World Bank to Double Its Education Portfolio for Western and Central Africa to $6.2Billion

From l-r, World Bank’s Vice President for Western and Central Africa, Ousmane Diagana; and World Bank Country Director for Ghana, Pierre Laporte

Accra, Ghana//-The World Bank Vice President for Western and Central Africa, Ousmane Diagana, has announced that the bank would double its current education portfolio of $3.1 billion to $6.2 by 2025.

According to him, this would enable the bank to help address the challenges confronting education in the 22 countries which make up the Western and Central Africa region.

Mr Diagana disclosed this in Accra at the closing press briefing of the bank’s new regional education strategy “From School to Jobs: A Journey for the Young People of Western and Central Africa” meeting.

He noted: “We are in a time of crises: learning crisis, health crisis, and economic crisis. But this is an opportunity for us to turn these crises into good things”.

Touching on the landmark World Bank Africa Western and Central Education Strategy 2022-2025, Mr Diagana assured that the bank and the minister of education and finance and the other stakeholders would work assiduously to ensure that the strategy is implemented.

“We will put in place systems to monitor and evaluate progress of the implementation of the strategy”, he emphasized.

On his part, Ghana’s Minister of Education, Dr Yaw Osei Adutwum, added that the strategy when implemented would transform the region’s education sector.

Earlier opening the ministerial meeting on education for Western and Central Africa, Ghana’s Vice President, Dr Mahamudu Bawumia, said like many countries, Ghana is dealing with the issue of learning poverty and the consequences of the COVID-19 pandemic.

That is why he is happy about the focus on the strategic themes of the conference namely: finance and governance tackling learning poverty and foundational skills technical vocational education and training, and tertiary education and skills.

World Bank Chiefs and ministers of finance and education from Western and Central Africa

He noted: “We will not be able to deliver change without building and sustaining political momentum in the region.

In many of the region’s countries, more efforts are needed to rationalize the governance of education systems to achieve greater coherence, cooperation, and coordination”.

The relationship between socio-economic development and human capital is critical and Ghana’s policies on education access, quality, equity, relevance, skills acquisition and education financing reflect how Ghana is using education as a lever for human capital development and socio-economic transformation, Dr Bawumia said.

Ghana’s Minister of Finance, Ken Ofori-Atta said the transformative power of education is well established.

So he believes in the conclusions of the Education Commission: that education unlocks not only individual opportunities, but also unlocks gender equality, better health, better qualities of life and a better environment.

That infant and maternal mortality can be twice as high among uneducated women compared to those who are educated remains a compelling fact, he noted.

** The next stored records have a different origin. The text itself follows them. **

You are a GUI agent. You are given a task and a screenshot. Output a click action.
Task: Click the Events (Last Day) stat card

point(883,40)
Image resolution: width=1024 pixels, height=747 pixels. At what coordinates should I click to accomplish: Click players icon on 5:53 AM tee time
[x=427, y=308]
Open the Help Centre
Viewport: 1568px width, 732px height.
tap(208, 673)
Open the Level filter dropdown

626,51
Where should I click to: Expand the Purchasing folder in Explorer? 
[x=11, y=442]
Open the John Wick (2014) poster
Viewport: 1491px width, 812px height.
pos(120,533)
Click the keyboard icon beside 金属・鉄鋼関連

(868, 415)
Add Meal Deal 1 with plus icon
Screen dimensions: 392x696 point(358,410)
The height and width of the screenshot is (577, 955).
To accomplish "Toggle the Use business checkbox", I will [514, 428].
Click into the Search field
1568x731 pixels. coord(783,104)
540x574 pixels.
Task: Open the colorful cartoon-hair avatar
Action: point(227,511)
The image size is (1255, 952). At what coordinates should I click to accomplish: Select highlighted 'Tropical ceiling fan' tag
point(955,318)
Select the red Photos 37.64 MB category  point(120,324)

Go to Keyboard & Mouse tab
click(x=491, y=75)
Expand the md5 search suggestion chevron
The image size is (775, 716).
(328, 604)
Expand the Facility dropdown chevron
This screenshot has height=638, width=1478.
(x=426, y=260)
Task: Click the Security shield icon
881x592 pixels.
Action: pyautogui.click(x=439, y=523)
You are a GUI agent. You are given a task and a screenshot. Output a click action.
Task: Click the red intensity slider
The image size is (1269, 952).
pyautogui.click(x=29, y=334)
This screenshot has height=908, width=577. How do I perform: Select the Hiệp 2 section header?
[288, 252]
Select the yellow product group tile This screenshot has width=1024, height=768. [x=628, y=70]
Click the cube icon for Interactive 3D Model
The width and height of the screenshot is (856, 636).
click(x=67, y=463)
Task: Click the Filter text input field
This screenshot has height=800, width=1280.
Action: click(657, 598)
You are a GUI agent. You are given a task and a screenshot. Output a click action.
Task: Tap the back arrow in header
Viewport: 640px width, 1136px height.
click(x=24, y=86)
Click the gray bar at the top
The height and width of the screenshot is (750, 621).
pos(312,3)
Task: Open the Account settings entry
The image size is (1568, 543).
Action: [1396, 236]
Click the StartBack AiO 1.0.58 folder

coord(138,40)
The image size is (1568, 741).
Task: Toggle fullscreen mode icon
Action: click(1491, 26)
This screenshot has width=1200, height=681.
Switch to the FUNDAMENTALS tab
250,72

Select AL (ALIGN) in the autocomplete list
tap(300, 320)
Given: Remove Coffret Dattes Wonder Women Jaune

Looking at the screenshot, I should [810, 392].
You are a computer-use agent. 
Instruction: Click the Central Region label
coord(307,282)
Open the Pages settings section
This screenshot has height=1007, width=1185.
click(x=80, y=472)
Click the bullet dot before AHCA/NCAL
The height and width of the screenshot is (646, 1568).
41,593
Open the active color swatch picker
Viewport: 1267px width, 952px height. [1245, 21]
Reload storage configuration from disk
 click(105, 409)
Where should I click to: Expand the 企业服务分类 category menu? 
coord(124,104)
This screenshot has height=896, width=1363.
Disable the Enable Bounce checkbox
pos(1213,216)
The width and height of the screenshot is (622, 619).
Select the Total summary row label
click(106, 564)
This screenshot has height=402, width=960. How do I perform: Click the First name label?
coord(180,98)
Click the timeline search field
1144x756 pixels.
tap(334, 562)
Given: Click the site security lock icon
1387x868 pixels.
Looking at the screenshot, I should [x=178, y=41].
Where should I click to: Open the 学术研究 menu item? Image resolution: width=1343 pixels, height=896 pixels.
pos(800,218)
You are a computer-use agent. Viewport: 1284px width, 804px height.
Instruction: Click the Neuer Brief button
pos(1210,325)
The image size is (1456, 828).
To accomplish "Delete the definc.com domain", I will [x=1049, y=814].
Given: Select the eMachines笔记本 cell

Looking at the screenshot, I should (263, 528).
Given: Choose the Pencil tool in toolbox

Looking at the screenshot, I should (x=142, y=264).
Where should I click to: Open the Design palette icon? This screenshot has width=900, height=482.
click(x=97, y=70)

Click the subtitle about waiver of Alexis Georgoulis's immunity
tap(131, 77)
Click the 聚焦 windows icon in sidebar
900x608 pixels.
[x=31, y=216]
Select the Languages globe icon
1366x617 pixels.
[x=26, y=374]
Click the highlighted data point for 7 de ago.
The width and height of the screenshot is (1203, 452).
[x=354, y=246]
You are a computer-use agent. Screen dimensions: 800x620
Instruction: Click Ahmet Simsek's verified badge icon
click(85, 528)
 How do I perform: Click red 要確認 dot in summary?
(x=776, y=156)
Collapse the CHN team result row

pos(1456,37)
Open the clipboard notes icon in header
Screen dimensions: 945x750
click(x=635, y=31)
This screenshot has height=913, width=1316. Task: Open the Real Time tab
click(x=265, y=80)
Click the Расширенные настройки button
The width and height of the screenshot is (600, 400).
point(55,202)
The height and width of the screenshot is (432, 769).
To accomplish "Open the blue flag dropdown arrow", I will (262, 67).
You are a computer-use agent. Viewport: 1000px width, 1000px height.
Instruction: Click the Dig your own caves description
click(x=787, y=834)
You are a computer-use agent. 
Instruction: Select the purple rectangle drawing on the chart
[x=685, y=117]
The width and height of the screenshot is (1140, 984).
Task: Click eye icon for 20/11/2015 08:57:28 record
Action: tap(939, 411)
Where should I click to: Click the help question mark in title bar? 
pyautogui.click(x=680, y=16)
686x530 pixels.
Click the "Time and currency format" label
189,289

Africa is a young continent and getting younger by the year. According to the United Nations, half of Africa’s population is under the age of 25 and the continent will be home to about 25 percent of the entire world’s working-age population by 2050.

Across the continent, the Central and Western African sub-region has the highest growth in population of young people. Between 2000 and 2020, the under-25 population increased by 82 percent and 68 percent respectively; compared to 18 percent in Northern Africa.

Classical economics reveals that the balance between factor endowments — land, labour and capital— is critical to realising comparative advantage. Thus, this demographic development could be a huge asset for achieving the Africa We Want and the UN’s Sustainable Development Goals.

However, this tremendous asset will only become the ‘demographic dividend’ if our countries and regions invest in the education of all our young people, according Mr Ofori-Atta.